PROBLEM DESCRIPTION -> Pick up the news story on Timmy Masso's scholarship after its final sentence and continue writing it.

═══ GIVEN TEXT

Timmy Masso’s ardent and inspiring Nuu-chah-nulth language advocacy has earned him a $70,000 scholarship.
Masso is graduating from Ucluelet Secondary School this month and was recently named one of 20 recipients of the TD Scholarship for Community Leadership.
“It was truly shocking,” he told the Westerly News. “There have been so many amazing people that have helped me to get to where I am and I am truly thankful for everyone around me and thankful to my community and my family.”
The scholarship, which awards recipients with $70,000 in tuition and living expenses, was launched in 1995 and 520 students have seen their post-secondary goals boosted by roughly $26 million so far.
Applications for this year’s scholarships came in from across the country with 80 finalists advancing to an interview stage that Masso was nervously excited to be selected for.
“I got all prepared for it and I was sweating away and then I got there and they asked ‘Could you just tell us about how you got to where you are?’ And so, I just started talking and just like that, half-an-hour was gone,” he said. “I had so much fear over doing the interview and then the moment I went in there all the fear disappeared.”

══════
═══ INFORMATION SUPPLIED

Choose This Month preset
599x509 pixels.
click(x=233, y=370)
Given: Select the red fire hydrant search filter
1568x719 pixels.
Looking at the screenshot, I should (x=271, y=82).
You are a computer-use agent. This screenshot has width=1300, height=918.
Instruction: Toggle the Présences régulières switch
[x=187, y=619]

══════
═══ INFORMATION SUPPLIED

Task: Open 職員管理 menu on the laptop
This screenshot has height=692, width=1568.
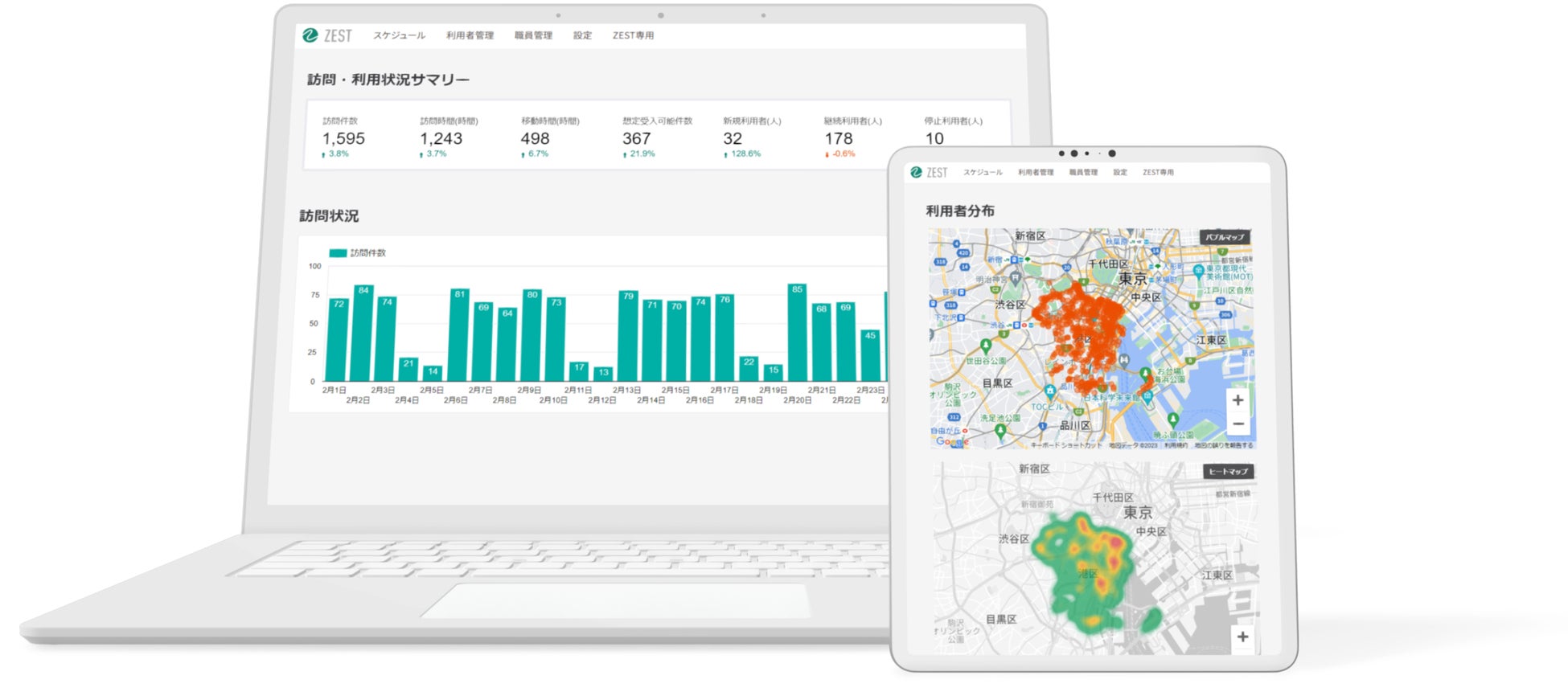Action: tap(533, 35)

══════

REPLY TO THE EXERCISE ->
Masso is a member of the Tla-o-qui-aht First Nation and was recognized for his passionate work to revitalize the Nuu-chah-nulth language, a pursuit he says was already being championed by speakers, learners and advocates he was privileged to join.
“There have been so many wonderful people that are out there working on language and I had the honour of jumping in late with all these amazing Elders and knowledge keepers,” he said. “There have been so many advocates and Elders that have been working in language and preserving language so, when I talk about my successes, they’re not mine at all, they’re the communities’ and all these speakers as well.”
Masso recalls being inspired by the power of language after his older brother went through a brain operation and participated in a healing ceremony at the University of Victoria that included Elders singing a prayer in Coast Salish.
“I could see the strength that it gave to him and I was just shocked at the strength that he would get after he left the ceremony,” Masso said.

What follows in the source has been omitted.